# [TASK REQUIREMENTS]
Print out every entry that follows, exactly as written.

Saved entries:

──────

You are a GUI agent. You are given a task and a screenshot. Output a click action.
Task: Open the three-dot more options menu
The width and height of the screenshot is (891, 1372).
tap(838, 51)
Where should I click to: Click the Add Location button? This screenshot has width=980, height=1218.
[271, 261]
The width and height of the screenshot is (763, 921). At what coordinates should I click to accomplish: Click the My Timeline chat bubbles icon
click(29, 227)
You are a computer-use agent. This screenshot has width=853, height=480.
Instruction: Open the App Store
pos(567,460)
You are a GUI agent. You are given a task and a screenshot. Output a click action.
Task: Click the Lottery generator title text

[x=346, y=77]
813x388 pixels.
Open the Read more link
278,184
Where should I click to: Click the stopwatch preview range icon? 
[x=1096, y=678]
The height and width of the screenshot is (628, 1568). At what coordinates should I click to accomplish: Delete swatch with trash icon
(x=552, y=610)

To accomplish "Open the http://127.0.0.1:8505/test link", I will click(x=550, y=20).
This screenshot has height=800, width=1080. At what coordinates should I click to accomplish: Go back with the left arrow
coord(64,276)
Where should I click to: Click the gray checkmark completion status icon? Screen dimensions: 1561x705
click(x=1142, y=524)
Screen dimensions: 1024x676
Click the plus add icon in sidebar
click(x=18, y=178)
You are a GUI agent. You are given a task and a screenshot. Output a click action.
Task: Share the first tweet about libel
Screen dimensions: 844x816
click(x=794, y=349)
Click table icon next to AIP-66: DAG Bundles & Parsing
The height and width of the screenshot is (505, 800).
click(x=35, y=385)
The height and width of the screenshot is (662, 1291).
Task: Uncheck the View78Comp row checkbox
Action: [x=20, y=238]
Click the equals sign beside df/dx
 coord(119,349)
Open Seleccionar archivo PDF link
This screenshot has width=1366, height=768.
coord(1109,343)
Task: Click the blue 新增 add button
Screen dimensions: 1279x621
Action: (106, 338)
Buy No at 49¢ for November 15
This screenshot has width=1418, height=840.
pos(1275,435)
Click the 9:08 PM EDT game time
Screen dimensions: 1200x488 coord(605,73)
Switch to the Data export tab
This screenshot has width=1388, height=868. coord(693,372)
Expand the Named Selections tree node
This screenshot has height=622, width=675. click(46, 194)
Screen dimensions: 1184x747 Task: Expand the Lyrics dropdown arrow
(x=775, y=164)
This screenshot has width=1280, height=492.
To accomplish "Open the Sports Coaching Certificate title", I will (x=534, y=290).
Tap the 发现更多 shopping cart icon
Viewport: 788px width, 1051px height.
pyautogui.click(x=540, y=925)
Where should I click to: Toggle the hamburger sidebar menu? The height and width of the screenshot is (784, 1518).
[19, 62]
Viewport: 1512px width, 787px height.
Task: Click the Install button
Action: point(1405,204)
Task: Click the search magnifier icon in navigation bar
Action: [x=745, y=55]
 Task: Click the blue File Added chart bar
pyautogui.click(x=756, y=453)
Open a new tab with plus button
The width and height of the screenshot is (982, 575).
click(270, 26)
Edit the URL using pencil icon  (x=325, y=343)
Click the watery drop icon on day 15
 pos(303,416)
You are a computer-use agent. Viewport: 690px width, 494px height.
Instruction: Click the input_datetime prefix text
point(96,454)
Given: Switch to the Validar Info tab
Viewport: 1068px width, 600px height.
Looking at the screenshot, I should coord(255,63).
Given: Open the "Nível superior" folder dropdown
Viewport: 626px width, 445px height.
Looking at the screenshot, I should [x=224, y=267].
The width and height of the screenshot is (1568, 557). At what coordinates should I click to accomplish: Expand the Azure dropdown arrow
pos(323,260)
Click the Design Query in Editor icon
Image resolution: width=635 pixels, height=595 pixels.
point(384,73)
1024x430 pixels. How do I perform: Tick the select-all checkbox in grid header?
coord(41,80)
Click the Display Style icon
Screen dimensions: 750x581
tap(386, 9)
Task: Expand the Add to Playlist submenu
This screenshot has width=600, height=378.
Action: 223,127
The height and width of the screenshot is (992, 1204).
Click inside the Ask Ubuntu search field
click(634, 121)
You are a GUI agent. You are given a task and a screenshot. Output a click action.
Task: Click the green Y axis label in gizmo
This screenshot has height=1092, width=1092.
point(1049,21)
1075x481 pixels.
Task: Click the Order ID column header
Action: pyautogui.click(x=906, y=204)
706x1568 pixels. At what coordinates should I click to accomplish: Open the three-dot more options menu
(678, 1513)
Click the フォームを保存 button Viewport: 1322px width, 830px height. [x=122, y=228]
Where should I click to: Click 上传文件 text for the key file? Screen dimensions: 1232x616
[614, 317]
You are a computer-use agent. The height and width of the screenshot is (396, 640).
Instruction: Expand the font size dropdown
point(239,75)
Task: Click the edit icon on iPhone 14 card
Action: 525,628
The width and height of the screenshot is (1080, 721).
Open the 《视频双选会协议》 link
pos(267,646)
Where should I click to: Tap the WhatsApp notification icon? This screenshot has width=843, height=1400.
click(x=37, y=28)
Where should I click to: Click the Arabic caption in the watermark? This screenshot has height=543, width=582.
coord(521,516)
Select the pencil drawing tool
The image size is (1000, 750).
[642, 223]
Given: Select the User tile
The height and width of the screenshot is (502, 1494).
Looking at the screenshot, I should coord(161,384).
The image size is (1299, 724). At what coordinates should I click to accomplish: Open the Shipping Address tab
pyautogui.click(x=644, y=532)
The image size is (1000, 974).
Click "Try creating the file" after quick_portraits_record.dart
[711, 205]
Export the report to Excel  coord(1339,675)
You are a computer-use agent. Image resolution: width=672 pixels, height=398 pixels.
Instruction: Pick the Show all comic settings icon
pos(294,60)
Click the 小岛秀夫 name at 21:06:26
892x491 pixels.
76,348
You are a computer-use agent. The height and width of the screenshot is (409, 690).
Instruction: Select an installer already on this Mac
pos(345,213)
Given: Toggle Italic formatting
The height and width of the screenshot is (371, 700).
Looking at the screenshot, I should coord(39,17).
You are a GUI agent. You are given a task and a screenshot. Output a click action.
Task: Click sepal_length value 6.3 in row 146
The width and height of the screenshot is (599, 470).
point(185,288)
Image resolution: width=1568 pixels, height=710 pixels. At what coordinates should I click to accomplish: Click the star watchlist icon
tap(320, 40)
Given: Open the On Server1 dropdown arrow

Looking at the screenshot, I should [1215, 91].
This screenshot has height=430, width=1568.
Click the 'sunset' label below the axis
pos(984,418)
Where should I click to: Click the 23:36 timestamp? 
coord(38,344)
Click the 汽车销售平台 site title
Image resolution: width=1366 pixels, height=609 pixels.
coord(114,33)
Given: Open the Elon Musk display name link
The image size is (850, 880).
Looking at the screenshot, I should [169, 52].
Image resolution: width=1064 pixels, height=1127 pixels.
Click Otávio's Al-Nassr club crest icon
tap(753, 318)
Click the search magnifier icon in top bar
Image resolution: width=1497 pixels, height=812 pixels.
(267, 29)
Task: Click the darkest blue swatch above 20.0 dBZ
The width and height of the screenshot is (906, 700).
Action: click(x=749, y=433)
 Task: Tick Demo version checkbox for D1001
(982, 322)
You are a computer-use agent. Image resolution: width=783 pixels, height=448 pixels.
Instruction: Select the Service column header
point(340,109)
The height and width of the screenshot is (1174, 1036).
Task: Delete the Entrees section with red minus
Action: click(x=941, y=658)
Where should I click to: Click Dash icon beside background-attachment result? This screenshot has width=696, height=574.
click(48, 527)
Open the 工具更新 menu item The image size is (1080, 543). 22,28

──────

# [SOLUTION]
You are a GUI agent. You are given a task and a screenshot. Output a click action.
Task: Open the three-dot more options menu
The width and height of the screenshot is (891, 1372).
tap(838, 51)
Where should I click to: Click the Add Location button? This screenshot has width=980, height=1218.
[271, 261]
The width and height of the screenshot is (763, 921). At what coordinates should I click to accomplish: Click the My Timeline chat bubbles icon
click(29, 227)
You are a computer-use agent. This screenshot has width=853, height=480.
Instruction: Open the App Store
pos(567,460)
You are a GUI agent. You are given a task and a screenshot. Output a click action.
Task: Click the Lottery generator title text

[x=346, y=77]
813x388 pixels.
Open the Read more link
278,184
Where should I click to: Click the stopwatch preview range icon? 
[x=1096, y=678]
The height and width of the screenshot is (628, 1568). At what coordinates should I click to accomplish: Delete swatch with trash icon
(x=552, y=610)

To accomplish "Open the http://127.0.0.1:8505/test link", I will click(x=550, y=20).
This screenshot has height=800, width=1080. At what coordinates should I click to accomplish: Go back with the left arrow
coord(64,276)
Where should I click to: Click the gray checkmark completion status icon? Screen dimensions: 1561x705
click(x=1142, y=524)
Screen dimensions: 1024x676
Click the plus add icon in sidebar
click(x=18, y=178)
You are a GUI agent. You are given a task and a screenshot. Output a click action.
Task: Share the first tweet about libel
Screen dimensions: 844x816
click(x=794, y=349)
Click table icon next to AIP-66: DAG Bundles & Parsing
The height and width of the screenshot is (505, 800).
click(x=35, y=385)
The height and width of the screenshot is (662, 1291).
Task: Uncheck the View78Comp row checkbox
Action: [x=20, y=238]
Click the equals sign beside df/dx
 coord(119,349)
Open Seleccionar archivo PDF link
This screenshot has width=1366, height=768.
coord(1109,343)
Task: Click the blue 新增 add button
Screen dimensions: 1279x621
Action: (106, 338)
Buy No at 49¢ for November 15
This screenshot has width=1418, height=840.
pos(1275,435)
Click the 9:08 PM EDT game time
Screen dimensions: 1200x488 coord(605,73)
Switch to the Data export tab
This screenshot has width=1388, height=868. coord(693,372)
Expand the Named Selections tree node
This screenshot has height=622, width=675. click(46, 194)
Screen dimensions: 1184x747 Task: Expand the Lyrics dropdown arrow
(x=775, y=164)
This screenshot has width=1280, height=492.
To accomplish "Open the Sports Coaching Certificate title", I will (x=534, y=290).
Tap the 发现更多 shopping cart icon
Viewport: 788px width, 1051px height.
pyautogui.click(x=540, y=925)
Where should I click to: Toggle the hamburger sidebar menu? The height and width of the screenshot is (784, 1518).
[19, 62]
Viewport: 1512px width, 787px height.
Task: Click the Install button
Action: point(1405,204)
Task: Click the search magnifier icon in navigation bar
Action: [x=745, y=55]
 Task: Click the blue File Added chart bar
pyautogui.click(x=756, y=453)
Open a new tab with plus button
The width and height of the screenshot is (982, 575).
click(270, 26)
Edit the URL using pencil icon  (x=325, y=343)
Click the watery drop icon on day 15
 pos(303,416)
You are a computer-use agent. Viewport: 690px width, 494px height.
Instruction: Click the input_datetime prefix text
point(96,454)
Given: Switch to the Validar Info tab
Viewport: 1068px width, 600px height.
Looking at the screenshot, I should coord(255,63).
Given: Open the "Nível superior" folder dropdown
Viewport: 626px width, 445px height.
Looking at the screenshot, I should [x=224, y=267].
The width and height of the screenshot is (1568, 557). At what coordinates should I click to accomplish: Expand the Azure dropdown arrow
pos(323,260)
Click the Design Query in Editor icon
Image resolution: width=635 pixels, height=595 pixels.
point(384,73)
1024x430 pixels. How do I perform: Tick the select-all checkbox in grid header?
coord(41,80)
Click the Display Style icon
Screen dimensions: 750x581
tap(386, 9)
Task: Expand the Add to Playlist submenu
This screenshot has width=600, height=378.
Action: 223,127
The height and width of the screenshot is (992, 1204).
Click inside the Ask Ubuntu search field
click(634, 121)
You are a GUI agent. You are given a task and a screenshot. Output a click action.
Task: Click the green Y axis label in gizmo
This screenshot has height=1092, width=1092.
point(1049,21)
1075x481 pixels.
Task: Click the Order ID column header
Action: pyautogui.click(x=906, y=204)
706x1568 pixels. At what coordinates should I click to accomplish: Open the three-dot more options menu
(678, 1513)
Click the フォームを保存 button Viewport: 1322px width, 830px height. [x=122, y=228]
Where should I click to: Click 上传文件 text for the key file? Screen dimensions: 1232x616
[614, 317]
You are a computer-use agent. The height and width of the screenshot is (396, 640).
Instruction: Expand the font size dropdown
point(239,75)
Task: Click the edit icon on iPhone 14 card
Action: 525,628
The width and height of the screenshot is (1080, 721).
Open the 《视频双选会协议》 link
pos(267,646)
Where should I click to: Tap the WhatsApp notification icon? This screenshot has width=843, height=1400.
click(x=37, y=28)
Where should I click to: Click the Arabic caption in the watermark? This screenshot has height=543, width=582.
coord(521,516)
Select the pencil drawing tool
The image size is (1000, 750).
[642, 223]
Given: Select the User tile
The height and width of the screenshot is (502, 1494).
Looking at the screenshot, I should coord(161,384).
The image size is (1299, 724). At what coordinates should I click to accomplish: Open the Shipping Address tab
pyautogui.click(x=644, y=532)
The image size is (1000, 974).
Click "Try creating the file" after quick_portraits_record.dart
[711, 205]
Export the report to Excel  coord(1339,675)
You are a computer-use agent. Image resolution: width=672 pixels, height=398 pixels.
Instruction: Pick the Show all comic settings icon
pos(294,60)
Click the 小岛秀夫 name at 21:06:26
892x491 pixels.
76,348
You are a computer-use agent. The height and width of the screenshot is (409, 690).
Instruction: Select an installer already on this Mac
pos(345,213)
Given: Toggle Italic formatting
The height and width of the screenshot is (371, 700).
Looking at the screenshot, I should coord(39,17).
You are a GUI agent. You are given a task and a screenshot. Output a click action.
Task: Click sepal_length value 6.3 in row 146
The width and height of the screenshot is (599, 470).
point(185,288)
Image resolution: width=1568 pixels, height=710 pixels. At what coordinates should I click to accomplish: Click the star watchlist icon
tap(320, 40)
Given: Open the On Server1 dropdown arrow

Looking at the screenshot, I should [1215, 91].
This screenshot has height=430, width=1568.
Click the 'sunset' label below the axis
pos(984,418)
Where should I click to: Click the 23:36 timestamp? 
coord(38,344)
Click the 汽车销售平台 site title
Image resolution: width=1366 pixels, height=609 pixels.
coord(114,33)
Given: Open the Elon Musk display name link
The image size is (850, 880).
Looking at the screenshot, I should [169, 52].
Image resolution: width=1064 pixels, height=1127 pixels.
Click Otávio's Al-Nassr club crest icon
tap(753, 318)
Click the search magnifier icon in top bar
Image resolution: width=1497 pixels, height=812 pixels.
(267, 29)
Task: Click the darkest blue swatch above 20.0 dBZ
The width and height of the screenshot is (906, 700).
Action: click(x=749, y=433)
 Task: Tick Demo version checkbox for D1001
(982, 322)
You are a computer-use agent. Image resolution: width=783 pixels, height=448 pixels.
Instruction: Select the Service column header
point(340,109)
The height and width of the screenshot is (1174, 1036).
Task: Delete the Entrees section with red minus
Action: click(x=941, y=658)
Where should I click to: Click Dash icon beside background-attachment result? This screenshot has width=696, height=574.
click(48, 527)
Open the 工具更新 menu item The image size is (1080, 543). 22,28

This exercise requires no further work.